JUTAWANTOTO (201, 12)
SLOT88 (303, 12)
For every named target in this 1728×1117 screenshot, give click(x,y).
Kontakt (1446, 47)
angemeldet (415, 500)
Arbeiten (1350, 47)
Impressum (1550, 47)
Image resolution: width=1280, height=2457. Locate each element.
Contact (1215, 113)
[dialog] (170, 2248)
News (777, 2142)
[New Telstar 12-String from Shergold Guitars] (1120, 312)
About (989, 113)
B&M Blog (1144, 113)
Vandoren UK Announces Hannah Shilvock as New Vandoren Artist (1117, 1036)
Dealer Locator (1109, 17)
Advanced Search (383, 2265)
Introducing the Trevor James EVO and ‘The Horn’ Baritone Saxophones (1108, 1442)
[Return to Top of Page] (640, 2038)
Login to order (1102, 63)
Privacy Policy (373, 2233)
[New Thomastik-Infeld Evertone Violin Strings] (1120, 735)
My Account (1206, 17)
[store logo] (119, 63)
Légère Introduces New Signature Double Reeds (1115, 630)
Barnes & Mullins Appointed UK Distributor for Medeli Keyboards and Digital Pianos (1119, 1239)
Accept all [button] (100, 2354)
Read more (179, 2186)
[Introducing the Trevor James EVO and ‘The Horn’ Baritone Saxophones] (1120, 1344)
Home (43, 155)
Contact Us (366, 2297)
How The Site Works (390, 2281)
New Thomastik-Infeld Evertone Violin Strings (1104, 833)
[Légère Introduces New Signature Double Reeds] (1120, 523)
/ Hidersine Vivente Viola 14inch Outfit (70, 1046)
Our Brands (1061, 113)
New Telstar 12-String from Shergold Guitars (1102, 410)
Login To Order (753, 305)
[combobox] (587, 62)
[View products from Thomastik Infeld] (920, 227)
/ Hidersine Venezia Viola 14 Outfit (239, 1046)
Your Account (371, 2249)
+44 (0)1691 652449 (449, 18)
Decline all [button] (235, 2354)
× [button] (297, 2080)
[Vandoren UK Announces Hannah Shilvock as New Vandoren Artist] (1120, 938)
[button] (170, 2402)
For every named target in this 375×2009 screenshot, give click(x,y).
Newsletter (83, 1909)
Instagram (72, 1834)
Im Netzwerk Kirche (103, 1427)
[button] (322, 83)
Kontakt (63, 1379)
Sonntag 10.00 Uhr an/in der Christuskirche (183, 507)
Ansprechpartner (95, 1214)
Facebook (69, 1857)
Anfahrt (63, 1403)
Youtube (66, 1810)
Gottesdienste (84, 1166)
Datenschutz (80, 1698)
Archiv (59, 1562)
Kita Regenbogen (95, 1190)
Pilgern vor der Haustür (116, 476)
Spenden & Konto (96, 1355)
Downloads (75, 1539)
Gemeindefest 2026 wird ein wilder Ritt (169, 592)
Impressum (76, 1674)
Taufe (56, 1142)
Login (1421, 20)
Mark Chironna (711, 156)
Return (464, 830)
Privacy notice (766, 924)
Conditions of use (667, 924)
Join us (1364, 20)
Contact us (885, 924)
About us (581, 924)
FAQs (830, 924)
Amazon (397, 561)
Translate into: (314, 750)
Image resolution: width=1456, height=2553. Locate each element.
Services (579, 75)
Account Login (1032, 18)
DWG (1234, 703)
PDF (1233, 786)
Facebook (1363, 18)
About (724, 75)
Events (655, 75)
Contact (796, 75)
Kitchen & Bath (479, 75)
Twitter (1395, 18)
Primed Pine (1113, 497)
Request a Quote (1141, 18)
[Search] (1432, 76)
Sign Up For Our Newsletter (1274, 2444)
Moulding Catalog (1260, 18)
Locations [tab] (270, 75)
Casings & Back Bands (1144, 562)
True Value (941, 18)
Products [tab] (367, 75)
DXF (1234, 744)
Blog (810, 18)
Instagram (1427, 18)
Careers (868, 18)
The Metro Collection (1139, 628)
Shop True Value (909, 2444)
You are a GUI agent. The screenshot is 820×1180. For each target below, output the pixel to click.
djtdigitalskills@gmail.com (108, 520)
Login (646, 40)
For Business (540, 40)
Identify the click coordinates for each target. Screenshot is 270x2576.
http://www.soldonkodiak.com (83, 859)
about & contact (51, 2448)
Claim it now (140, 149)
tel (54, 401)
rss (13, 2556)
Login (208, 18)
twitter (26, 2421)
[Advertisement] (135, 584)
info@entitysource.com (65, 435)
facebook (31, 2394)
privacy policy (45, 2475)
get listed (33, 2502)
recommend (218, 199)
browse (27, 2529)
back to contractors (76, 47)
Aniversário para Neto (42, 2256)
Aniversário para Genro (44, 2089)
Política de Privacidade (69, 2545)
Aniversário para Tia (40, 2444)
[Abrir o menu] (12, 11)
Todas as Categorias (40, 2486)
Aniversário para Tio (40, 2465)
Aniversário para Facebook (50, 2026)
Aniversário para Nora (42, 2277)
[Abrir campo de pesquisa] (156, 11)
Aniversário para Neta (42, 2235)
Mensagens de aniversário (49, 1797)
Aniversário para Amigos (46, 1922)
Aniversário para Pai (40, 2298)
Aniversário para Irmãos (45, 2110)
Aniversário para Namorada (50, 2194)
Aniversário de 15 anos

* _THE PROBLEM_:
Report how many lines of the data above hold the string "Shergold". Nothing else belongs in the answer.

* _EXERCISE RESULT_:
2